Para Caio Túlio Costa, professor de comunicação digital da Escola Superior de Propaganda e Marketing (ESPM) e fundador da plataforma de monitoramento digital Torabit, o efeito das mudanças é perverso para empresas jornalísticas. “Ao mesmo tempo em que a mudança coíbe notícias falsas, ela pune as empresas que publicam notícias corretas.”
Ambos os especialistas, porém, consideram que só o tempo vai mostrar os efeitos práticos da medida. “Ainda não está claro se isso vai inibir as notícias falsas”, diz Costa, “porque sua disseminação está ligada ao comportamento dos usuários, não às notícias em si.”

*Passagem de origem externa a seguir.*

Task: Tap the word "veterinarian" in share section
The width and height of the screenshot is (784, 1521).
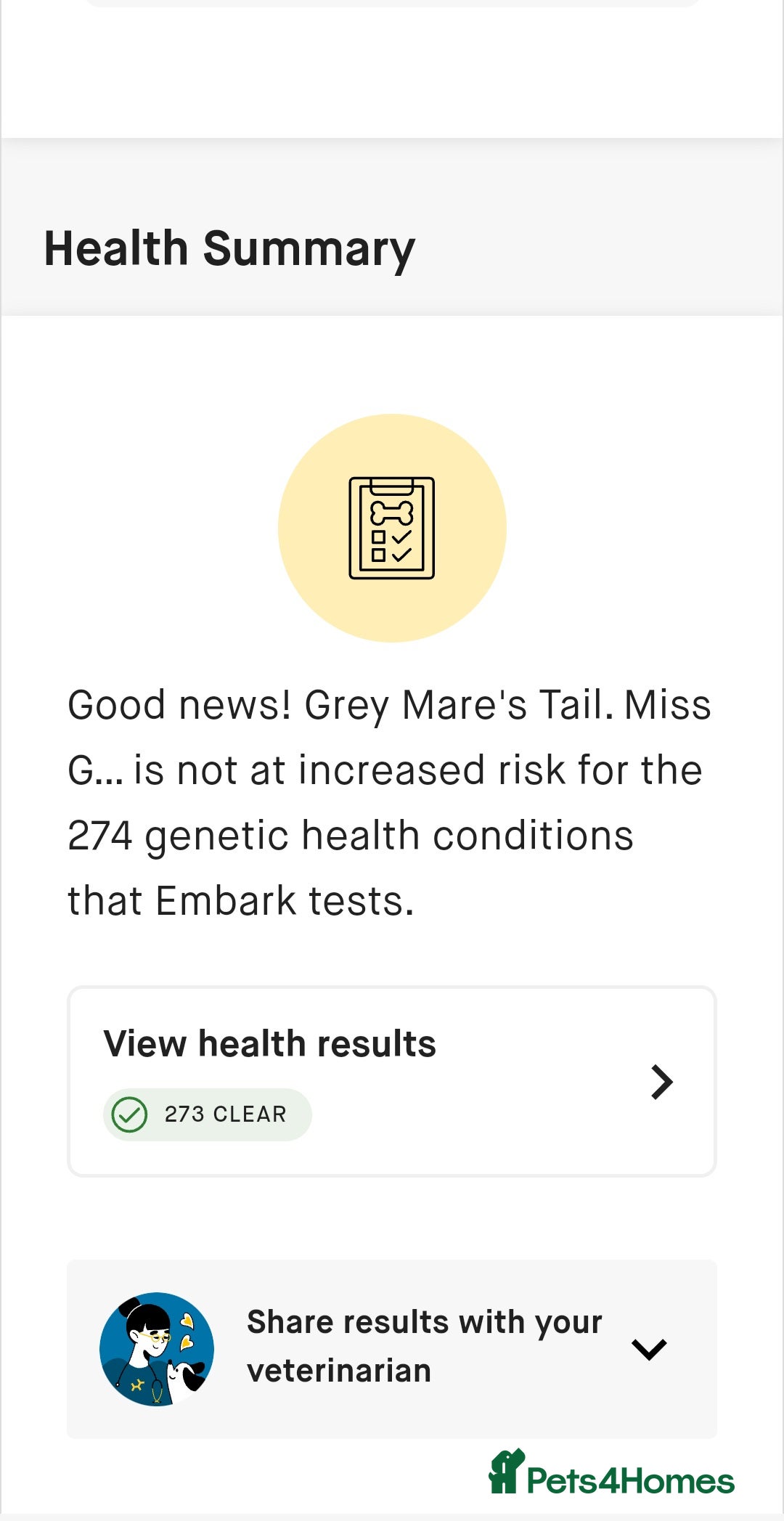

Para Alves, os publishers terão de mudar para se adaptar à nova realidade. “O jornalismo que herdamos da era industrial é focado no consumo passivo”, diz ele. “Vamos ter de buscar estratégias para fazer um jornalismo mais interativo, que provoque essas interações entre usuários que o Facebook vai priorizar agora.”
Ainda não está claro se o Facebook vai conseguir mitigar as notícias falsas. Do lado da receita, porém, a perspectiva é mais clara. Ao reduzir o alcance das publicações de páginas, a rede social “obriga” seus administradores a investir mais dinheiro para impulsionar publicações.
Não à toa, muitos analistas de mercado mantiveram seus bons prognósticos sobre o desempenho da rede social nos próximos trimestres, apesar da queda de mais de 4,47% nas ações ontem.
“Vejo isso como a decisão certa para o Facebook em longo prazo”, afirmou Samuel Kemp, analista da consultoria Piper Jaffray, em comunicado. “Não vejo evidências de que essa mudança terá impactos na receita e, ao longo do tempo, isso pode tornar a experiência dos usuários mais prazerosa.”
Para Justin Post, analista do Bank of America Merrill Lynch, a mudança não deve reduzir a receita do Facebook, já que os anunciantes não poderão auferir a queda nas métricas de engajamento da rede social.”É preciso observar no balanço se o Facebook terá queda no número de usuários ativos por dia após a mudança”, afirma o analista, em nota enviada à imprensa.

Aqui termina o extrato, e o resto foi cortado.